Но интересен как персонаж Фауст был лишь до тех пор, пока за эту беспредельность стремлений он был готов заплатить, пока знал, что ради нее он должен отказаться от души, то есть от своей самой драгоценной, нетленной части – а такой отказ и называется договором с дьяволом, а жизнь после такого отказа и называется адом. Первоначальный Фауст, как он описан в «Истории о докторе Иоганне Фаусте, знаменитом чародее и чернокнижнике», это знал – и все равно хотел «постигнуть все глубины неба и земли». Поэтому в нем было что-то подлинно трагическое – и о той фразе, которую он произнес, прощаясь перед смертью с друзьями, действительно можно сказать, что она «посильнее Фауста Гете»: «Прошу вас ложиться в постель и желаю вам доброй ночи, мне же предстоит ночь недобрая, тяжелая и ужасная».

Знал о неотвратимой расплате и Фауст шекспировского современника Кристофера Марло, просивший мгновенье остановиться не потому, что оно прекрасно, а потому, что следующее будет ужасно:

 
Один лишь час тебе осталось жизни.
Он истечет – и будешь ввергнут в ад!
О, станьте же недвижны, звезды неба,
Чтоб навсегда остановилось время.
Чтоб никогда не наступала полночь!
 

Знал об этой расплате даже Фауст кукольных комедий, в которых после того, как «на изумление всем» бывало показано следующее: 1. Плутон летает верхом на драконе по воздуху. 2. Колдовство Фауста и заклинание духов. 3. Банкет у доктора Фауста, причем вся выставленная снедь превращается в разные курьезные штуки. 4. Из паштета появляются и летают по воздуху люди, собаки, кошки и другие животные. 5. Прилетает огнедышащий ворон и предрекает Фаусту смерть. 6. Наконец Фауста уносят духи – перед зрителями открывался «вид ада с превосходным фейерверком».
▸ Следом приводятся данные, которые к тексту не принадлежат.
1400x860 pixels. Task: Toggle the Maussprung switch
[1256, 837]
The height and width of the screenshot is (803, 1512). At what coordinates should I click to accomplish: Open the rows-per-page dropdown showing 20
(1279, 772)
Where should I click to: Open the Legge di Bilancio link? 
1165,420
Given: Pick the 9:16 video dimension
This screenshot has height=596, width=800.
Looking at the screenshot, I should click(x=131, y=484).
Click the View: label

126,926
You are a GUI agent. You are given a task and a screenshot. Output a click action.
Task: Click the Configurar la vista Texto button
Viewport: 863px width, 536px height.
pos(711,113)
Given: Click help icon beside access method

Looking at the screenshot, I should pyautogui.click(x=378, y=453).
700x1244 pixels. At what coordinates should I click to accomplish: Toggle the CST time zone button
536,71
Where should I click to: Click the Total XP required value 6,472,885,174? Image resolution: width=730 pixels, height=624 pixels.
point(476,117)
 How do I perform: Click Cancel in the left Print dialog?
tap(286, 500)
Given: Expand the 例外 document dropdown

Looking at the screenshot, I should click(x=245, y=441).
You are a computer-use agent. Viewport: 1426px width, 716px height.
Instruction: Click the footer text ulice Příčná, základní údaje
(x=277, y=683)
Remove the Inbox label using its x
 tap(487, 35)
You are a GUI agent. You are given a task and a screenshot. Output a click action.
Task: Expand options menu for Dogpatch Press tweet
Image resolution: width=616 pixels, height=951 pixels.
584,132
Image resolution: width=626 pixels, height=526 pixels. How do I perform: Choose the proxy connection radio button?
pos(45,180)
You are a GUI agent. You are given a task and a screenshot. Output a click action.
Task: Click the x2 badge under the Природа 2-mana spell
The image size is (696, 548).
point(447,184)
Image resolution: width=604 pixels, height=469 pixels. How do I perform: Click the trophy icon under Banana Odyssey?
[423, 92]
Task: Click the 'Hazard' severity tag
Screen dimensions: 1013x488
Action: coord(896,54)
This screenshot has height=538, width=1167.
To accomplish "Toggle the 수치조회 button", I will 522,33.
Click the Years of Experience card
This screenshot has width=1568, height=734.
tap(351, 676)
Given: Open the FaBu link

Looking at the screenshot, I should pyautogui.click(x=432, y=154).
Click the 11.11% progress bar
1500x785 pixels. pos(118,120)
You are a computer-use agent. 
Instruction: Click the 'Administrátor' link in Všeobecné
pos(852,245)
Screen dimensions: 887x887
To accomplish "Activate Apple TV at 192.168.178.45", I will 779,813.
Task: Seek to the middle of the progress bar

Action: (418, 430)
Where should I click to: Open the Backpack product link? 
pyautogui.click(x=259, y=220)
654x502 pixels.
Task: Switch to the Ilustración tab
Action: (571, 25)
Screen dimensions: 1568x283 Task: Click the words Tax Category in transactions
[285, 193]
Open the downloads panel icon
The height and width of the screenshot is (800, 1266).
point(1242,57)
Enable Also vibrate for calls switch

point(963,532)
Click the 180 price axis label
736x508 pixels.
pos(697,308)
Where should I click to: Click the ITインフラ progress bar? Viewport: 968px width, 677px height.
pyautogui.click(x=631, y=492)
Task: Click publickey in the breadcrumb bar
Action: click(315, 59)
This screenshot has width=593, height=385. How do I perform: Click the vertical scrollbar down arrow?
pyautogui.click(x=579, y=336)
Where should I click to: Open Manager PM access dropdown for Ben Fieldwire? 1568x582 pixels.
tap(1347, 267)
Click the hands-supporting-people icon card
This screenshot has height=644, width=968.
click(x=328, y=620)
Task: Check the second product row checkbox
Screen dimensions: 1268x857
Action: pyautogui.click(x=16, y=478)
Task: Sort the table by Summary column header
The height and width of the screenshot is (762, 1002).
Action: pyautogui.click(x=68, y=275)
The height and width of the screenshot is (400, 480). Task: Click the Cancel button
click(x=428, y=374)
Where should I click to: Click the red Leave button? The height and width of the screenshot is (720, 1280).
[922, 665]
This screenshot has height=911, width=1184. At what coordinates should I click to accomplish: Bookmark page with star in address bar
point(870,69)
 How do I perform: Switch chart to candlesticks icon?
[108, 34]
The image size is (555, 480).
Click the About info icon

Но в главной книге о «Фаусте», то есть в книге Гете, вместо трагической идеи расплаты появилась идея совершенно другого жанра – «существования полнота» все спишет. Желай сильнее, стремись дальше, выше и глубже – и твой договор с дьяволом потеряет силу. Избавленный от необходимости выбирать и платить, герой сразу словно лишился лица и вообще четких очертаний – что на фоне прежних Фаустов, что на фоне других гетевских персонажей: Мефистофеля, Вагнера и Гретхен, – которые все от чего-то отказались и чем-то платят.

Фауст превратился в безликое вместилище беспредельных и бесплатных желаний, словно адресат современной рекламы, и потому совершенно естественно, что строчки из гетевского «Фауста» – от «Брось же угол свой, / Выйди в мир, где жизнь сверкает!» до «Мгновенье! О как прекрасно ты, повремени!» – так похожи на рекламные слоганы, на какое-нибудь «Не дай себе засохнуть!». Это, собственно, и есть настоящий жанр гетевской книги – не трагедия, не комедия, а реклама – реклама полноты существования как таковой. Но реклама быстро стареет – и текст, от которого когда-то, как писал Тургенев, «закипали желания», со временем превратился в «какой-то холод, муть», как говорит Гретхен о фаустовских поцелуях.

Идея, что для плодотворной деятельности договор с дьяволом необходим, но если поставить дело на широкую ногу, то платить по этому договору, скорее всего, не придется, – эта идея оказалась очень полезной для реальных политиков, бизнесменов, ученых и прочих носителей «фаустовской» души, строителей современного мира, и для современного человека вообще, но литературному герою от нее вышел вред: пусть культурное бессмертие ему и досталось, но в уныло-бесформенном виде.